AIM OF THE EXERCISE ▸ Go through the listing below and retype exactly the lines starting at the one with "At what coordinates" and ending at the one with "Given: Click the word 'Checking' in the title", skipping pictures.
%%
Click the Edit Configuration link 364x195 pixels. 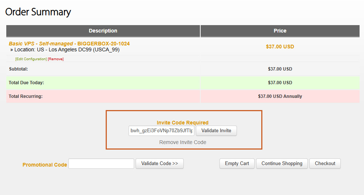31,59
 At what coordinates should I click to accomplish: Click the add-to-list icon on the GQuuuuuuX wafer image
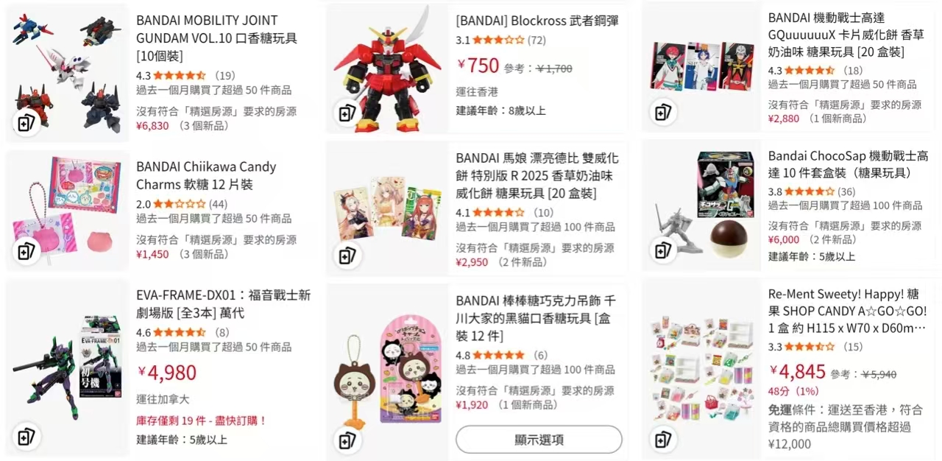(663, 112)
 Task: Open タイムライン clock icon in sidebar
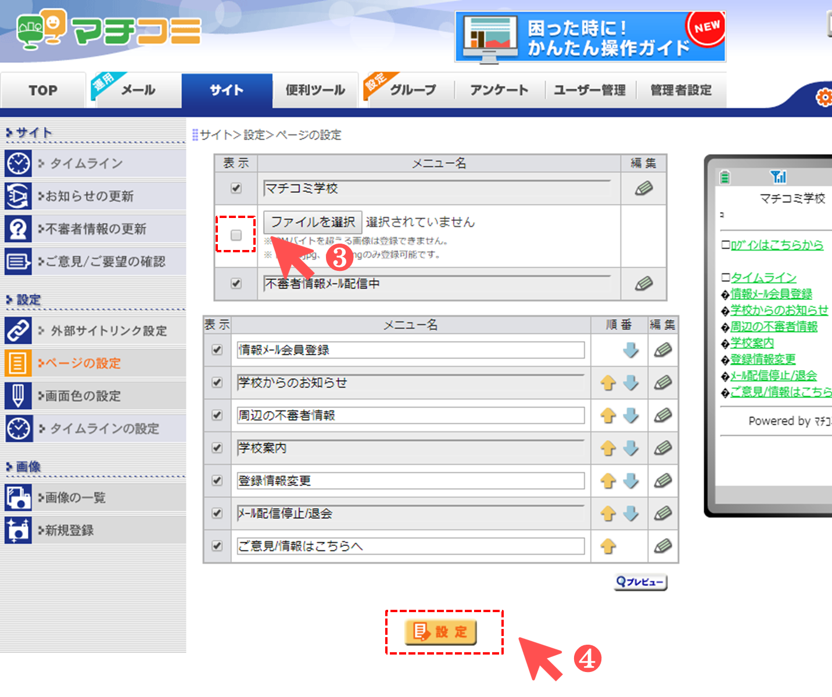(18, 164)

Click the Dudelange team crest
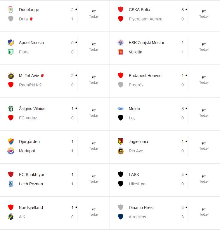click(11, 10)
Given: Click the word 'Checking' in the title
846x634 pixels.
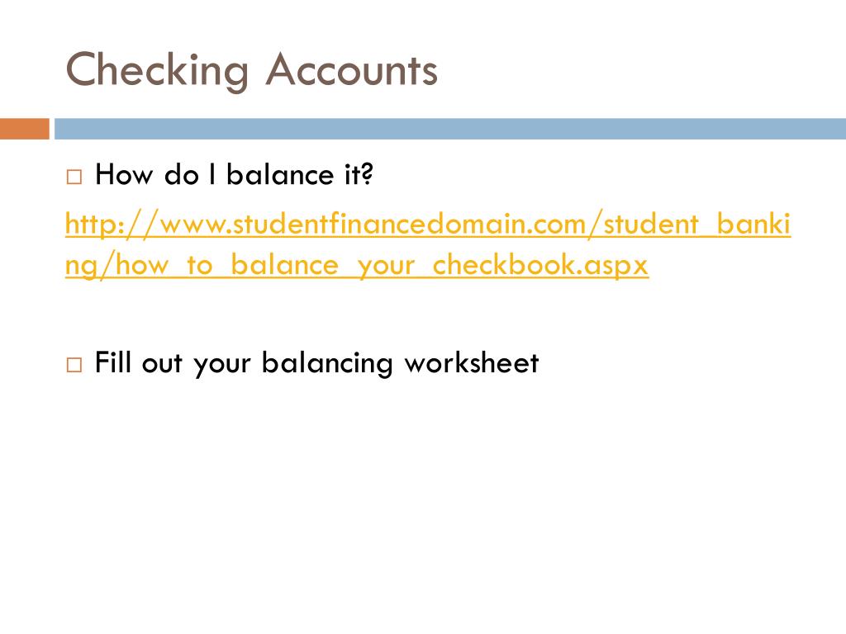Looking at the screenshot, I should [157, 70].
%%
OUTPUT OF THE EXERCISE ▸
 At what coordinates should I click to accomplish: Click the add-to-list icon on the GQuuuuuuX wafer image
(663, 112)
 Task: Open タイムライン clock icon in sidebar
(18, 164)

Click the Dudelange team crest
click(11, 10)
Given: Click the word 'Checking' in the title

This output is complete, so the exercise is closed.